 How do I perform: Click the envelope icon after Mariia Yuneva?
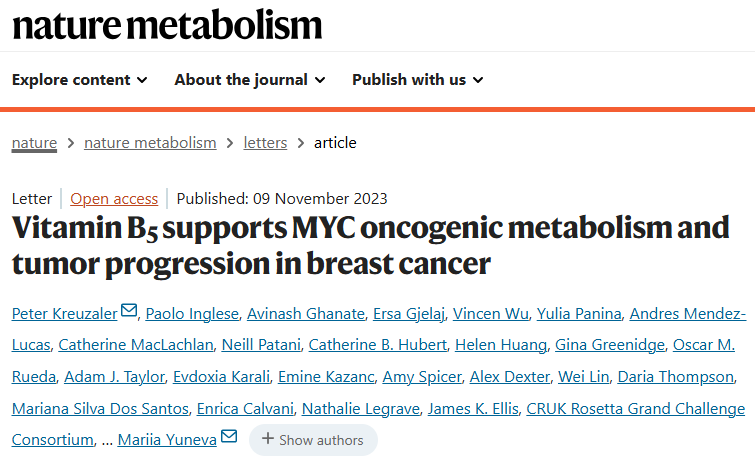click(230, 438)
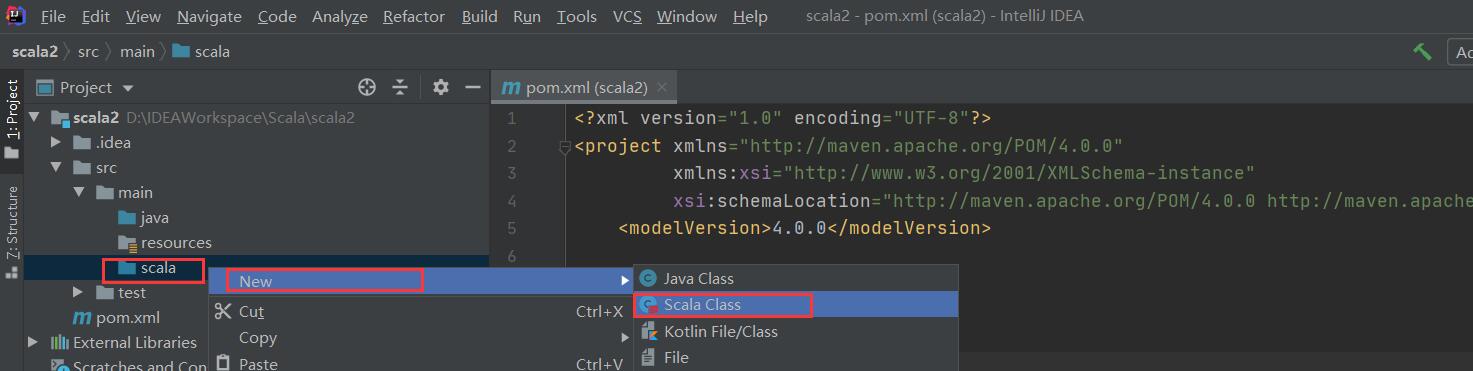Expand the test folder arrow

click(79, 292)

***

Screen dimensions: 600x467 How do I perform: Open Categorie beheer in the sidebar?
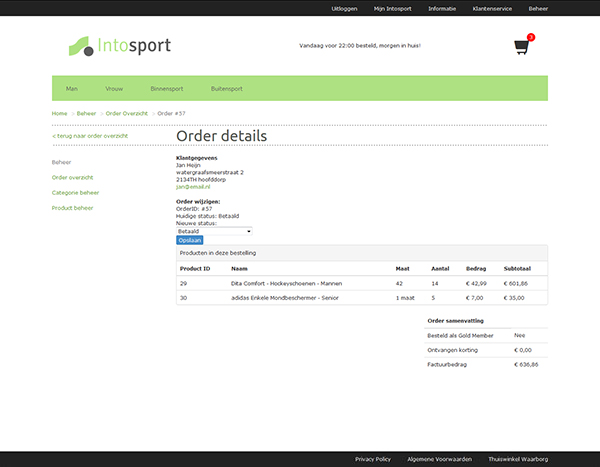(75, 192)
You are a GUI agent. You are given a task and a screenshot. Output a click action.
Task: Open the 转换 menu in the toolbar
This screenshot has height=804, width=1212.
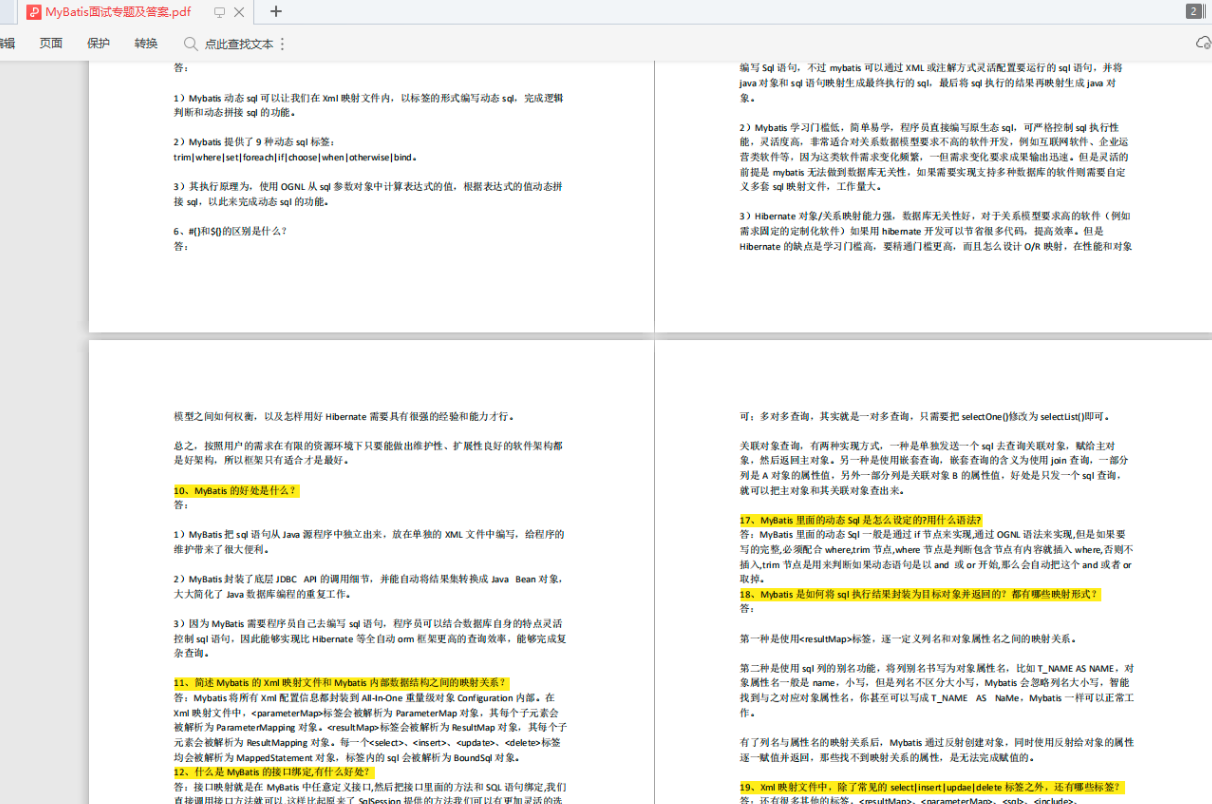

***

What the task asks: Look through the data and show every line containing "screenshot".

Response to this task:
You are a GUI agent. You are given a task and a screenshot. Output a click action.
This screenshot has height=804, width=1212.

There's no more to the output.